*Task requirements*
- a) In the 3-7-77 article, which group do most historians agree first used the symbol?
- b) Repeat the part of the 3-7-77 article starting with "One of Montana’s" and going on through "in the 1860s.".
- c) Carry on the 3-7-77 article from where it stops.

*Quoted passage*
------------------------

Big Sky Treasures #6

One of Montana’s most enduring legacies has been the appearance of “3-7-77.”  One might ask, what is this? 

Right off the bat, the number might resemble a date (March 7, 1977 or March 7, 1877).  Does anyone really know?

Historians are not on the same page with the meaning of this number, but most agree that the symbol was first used by the Vigilance Committee of Virginia City, Montana in the 1860s.

In southwestern Montana during the early 1860s, gold fever surpasses the nation’s Civil War in its importance.  Even before the Montana Territory is created in 1864, the lure of gold is bringing hundreds and later thousands to the future Treasure State.

Three early gold discoveries set in motion the migration of fortune hunters into the areas of Grasshopper Creek, Alder Gulch, and Last Chance Gulch.  Unfortunately, the undesirables often accompany the miners into the territory in search of appropriating gold dust from their rightful owners.  Yes, highwaymen and robbers lurk in the shadows, waiting to strike.

In the Bannock and Virginia City areas, robberies continue to be a problem, and eventually miners and others feel a need to create their own methods of policing with quick justice.

------------------------

*Collected material*
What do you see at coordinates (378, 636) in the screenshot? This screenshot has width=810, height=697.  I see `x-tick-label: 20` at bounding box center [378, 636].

------------------------

*Answers in order*
- a) The Vigilance Committee of Virginia City, Montana, in the 1860s.

- b)
One of Montana’s most enduring legacies has been the appearance of “3-7-77.”  One might ask, what is this? 

Right off the bat, the number might resemble a date (March 7, 1977 or March 7, 1877).  Does anyone really know?

Historians are not on the same page with the meaning of this number, but most agree that the symbol was first used by the Vigilance Committee of Virginia City, Montana in the 1860s.

- c)
In February, 1864, justice comes at the end of a hangman’s rope for 21 villains, including Sheriff Henry Plummer in Bannock.  The sheriff is presumed to be working outside of the law in cooperation with a gang of criminals, who have been successfully robbing gold shipments from the mines.

Let’s return back to “3-7-77” and see where this investigation goes.

A few quick questions come to mind:

  • Is the symbol a warning to other robbers and highwaymen?
  • Could it be a command for certain roughnecks to leave town?
  • Do the numbers represent the dimensions of a grave (3 feet by 7 feet by 77 inches)?

Whether used as a warning, code, or cipher, the symbol of “3-7-77” remains pretty much a mystery.  Is it just some type of secret vigilante code or something more?

Some historians feel that the Freemasons were quite involved in the organization of the Vigilance Committee.  In Bannock, the first lodge meeting takes place in 1862 with “three” founders present.  Perhaps “seven” Freemasons organized the Vigilance Committee.  At the same time, Mason #77 (last name Bell) died from the fever.

Could the use of “3-7-77” have been a vigilante warning to outlaws to get out of town in 3 hours, 7 minutes, and 77 seconds?

In nearby Helena, were occasional roughnecks sent out of town with a $3 ticket on the 7:00 a.m. stagecoach to Butte by order of a secret committee of 77?

Again, much is left to speculation because many Freemasons were opposed to vigilante actions and were never excited about publically displaying secret codes such as “3-7-77.”

Over time, the symbol of “3-7-77” has been painted on doors, walls, fences.  Some suspected criminals, who were caught and hanged, were discovered with a note attached to their clothing with “3-7-77.”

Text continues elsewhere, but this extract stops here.